TPR Workbook Physics Passge 14, Q 5 HELP

[Radioactive1112]

---

Members don't see this ad.

Hello

I need help understanding the answer to this question. First, fluids annoy me. So if anybody has any good websites to practice fluid problems please list below. Anyway, the passage states...

A vat is filled with equal amounts of three diff liquids which separate into three distinct layers.

Layers
P1 density 736
P2 density 1000
P3 density 1490

Each has a thickness of .3m

A solid ball density Po is dropped into the vat and settles between layers 2/3 (p2 and p3) at the interface.

Question 5: What is the approximate difference in pressure between Points X (interface of p1) and Y (interface of 2/3) ?

A. 3.0 kpa
B. 4.5 kpa
C. 5.2 kpa
D. 10.0 kpa

The answer is 5.2 kpa with the explanation that gauge pressure is only the gauge pressure at Y. Ok that makes sense to me because the height of X is zero. However, to calculate gauge pressure of Y they used the height of .3m. I thought you would use .6m since its the second layer down? Can somebody explain why this is? I can try to upload the picture if this doesnt make sense.

 

[Cawolf]

I don't have the problem, but likely it is due to both of the most dense layers being under the top layer. Therefore, the pressure exerted by the layer of rho = 736 is exerted across both bottom layers and does factor into the pressure differential.

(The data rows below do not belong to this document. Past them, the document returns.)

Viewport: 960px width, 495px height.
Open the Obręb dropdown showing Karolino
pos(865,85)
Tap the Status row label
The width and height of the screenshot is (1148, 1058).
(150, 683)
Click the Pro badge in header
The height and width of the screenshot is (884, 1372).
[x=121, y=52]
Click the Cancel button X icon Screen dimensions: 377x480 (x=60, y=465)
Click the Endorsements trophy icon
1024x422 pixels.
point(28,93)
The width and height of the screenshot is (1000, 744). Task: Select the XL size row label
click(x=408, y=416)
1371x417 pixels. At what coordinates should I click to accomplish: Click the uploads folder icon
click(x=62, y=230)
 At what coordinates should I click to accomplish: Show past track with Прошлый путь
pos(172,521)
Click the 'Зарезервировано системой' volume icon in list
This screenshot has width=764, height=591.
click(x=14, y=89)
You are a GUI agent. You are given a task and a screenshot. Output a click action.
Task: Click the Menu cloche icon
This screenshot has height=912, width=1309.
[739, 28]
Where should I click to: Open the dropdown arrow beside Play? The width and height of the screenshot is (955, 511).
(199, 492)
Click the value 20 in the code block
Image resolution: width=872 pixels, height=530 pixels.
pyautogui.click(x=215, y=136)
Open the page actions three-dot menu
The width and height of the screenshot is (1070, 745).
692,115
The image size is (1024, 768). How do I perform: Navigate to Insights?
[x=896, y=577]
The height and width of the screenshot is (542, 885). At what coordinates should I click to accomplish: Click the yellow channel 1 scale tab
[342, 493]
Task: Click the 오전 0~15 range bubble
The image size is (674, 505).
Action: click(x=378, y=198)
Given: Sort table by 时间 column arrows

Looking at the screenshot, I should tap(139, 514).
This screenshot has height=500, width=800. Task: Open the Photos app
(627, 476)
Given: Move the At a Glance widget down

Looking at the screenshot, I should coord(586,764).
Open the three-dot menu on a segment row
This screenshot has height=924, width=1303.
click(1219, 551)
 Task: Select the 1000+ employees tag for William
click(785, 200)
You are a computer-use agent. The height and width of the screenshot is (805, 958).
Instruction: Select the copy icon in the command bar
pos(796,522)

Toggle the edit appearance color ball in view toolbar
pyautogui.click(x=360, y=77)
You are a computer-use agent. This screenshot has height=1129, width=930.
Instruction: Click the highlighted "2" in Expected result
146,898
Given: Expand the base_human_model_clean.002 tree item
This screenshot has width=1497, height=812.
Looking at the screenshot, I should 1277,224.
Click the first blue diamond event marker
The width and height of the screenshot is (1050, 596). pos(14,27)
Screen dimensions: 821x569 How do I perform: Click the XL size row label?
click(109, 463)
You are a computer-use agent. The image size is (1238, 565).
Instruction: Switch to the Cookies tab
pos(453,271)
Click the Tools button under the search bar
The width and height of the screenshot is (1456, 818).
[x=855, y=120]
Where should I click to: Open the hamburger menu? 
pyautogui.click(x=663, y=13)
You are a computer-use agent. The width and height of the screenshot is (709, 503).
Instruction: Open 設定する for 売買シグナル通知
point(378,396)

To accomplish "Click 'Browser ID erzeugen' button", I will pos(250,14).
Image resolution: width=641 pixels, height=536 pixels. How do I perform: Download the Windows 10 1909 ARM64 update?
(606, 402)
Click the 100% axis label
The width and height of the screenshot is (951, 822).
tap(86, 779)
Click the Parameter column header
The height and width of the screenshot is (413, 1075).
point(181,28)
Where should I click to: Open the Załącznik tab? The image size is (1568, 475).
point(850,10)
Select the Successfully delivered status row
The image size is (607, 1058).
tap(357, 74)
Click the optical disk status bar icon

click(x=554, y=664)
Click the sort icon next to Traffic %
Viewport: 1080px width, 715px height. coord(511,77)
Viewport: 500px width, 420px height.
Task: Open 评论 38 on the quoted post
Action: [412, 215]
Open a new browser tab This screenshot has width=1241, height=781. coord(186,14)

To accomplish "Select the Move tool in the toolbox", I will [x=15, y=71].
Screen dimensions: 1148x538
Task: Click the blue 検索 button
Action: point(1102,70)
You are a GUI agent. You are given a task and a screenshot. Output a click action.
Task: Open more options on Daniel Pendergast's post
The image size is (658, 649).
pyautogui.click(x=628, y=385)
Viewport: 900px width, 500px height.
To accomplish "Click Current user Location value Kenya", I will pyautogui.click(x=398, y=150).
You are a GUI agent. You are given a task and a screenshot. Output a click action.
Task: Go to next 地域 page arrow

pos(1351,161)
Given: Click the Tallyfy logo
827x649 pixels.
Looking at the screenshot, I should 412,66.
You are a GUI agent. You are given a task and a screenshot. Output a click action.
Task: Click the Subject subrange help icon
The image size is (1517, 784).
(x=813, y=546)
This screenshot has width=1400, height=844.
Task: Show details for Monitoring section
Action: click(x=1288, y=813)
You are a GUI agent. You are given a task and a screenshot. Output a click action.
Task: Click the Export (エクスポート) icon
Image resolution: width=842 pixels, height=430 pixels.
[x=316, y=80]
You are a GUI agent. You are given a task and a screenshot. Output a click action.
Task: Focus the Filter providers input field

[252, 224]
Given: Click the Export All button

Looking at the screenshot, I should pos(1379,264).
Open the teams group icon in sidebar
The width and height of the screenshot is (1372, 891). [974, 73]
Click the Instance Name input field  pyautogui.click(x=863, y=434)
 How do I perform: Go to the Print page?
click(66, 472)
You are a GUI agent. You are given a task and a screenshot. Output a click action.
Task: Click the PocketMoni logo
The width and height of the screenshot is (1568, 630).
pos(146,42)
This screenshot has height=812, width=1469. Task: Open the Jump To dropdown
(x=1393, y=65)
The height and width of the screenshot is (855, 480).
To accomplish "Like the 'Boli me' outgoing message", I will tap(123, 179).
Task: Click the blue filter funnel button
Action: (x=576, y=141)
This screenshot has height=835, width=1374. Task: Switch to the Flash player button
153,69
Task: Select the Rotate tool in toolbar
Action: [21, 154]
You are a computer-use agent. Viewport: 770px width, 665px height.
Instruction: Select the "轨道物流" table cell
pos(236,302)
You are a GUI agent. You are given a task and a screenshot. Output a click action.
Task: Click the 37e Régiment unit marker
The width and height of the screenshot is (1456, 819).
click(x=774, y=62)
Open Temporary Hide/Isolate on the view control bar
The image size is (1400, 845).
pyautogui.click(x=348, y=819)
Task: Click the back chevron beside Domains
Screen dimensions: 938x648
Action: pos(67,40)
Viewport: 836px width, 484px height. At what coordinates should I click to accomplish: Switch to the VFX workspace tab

All you need to do is calculate the pressure exerted by the middle layer on the bottom layer for relative difference.

 

[Labrat07]

Here's how I look at this. We know the ball is between 1000 and 1490. So use (1490-1000)/2 = 250 ish.

Then you calculate the pressure of 1000- 736 = 264 ish
264 ish + 250 ish = 520 ish. In term of conceptual, the top layer 736 pressure = 1000 -736. Then you have to add the pressure of water between that layer and the ball. We got all the pressure of water on the pall.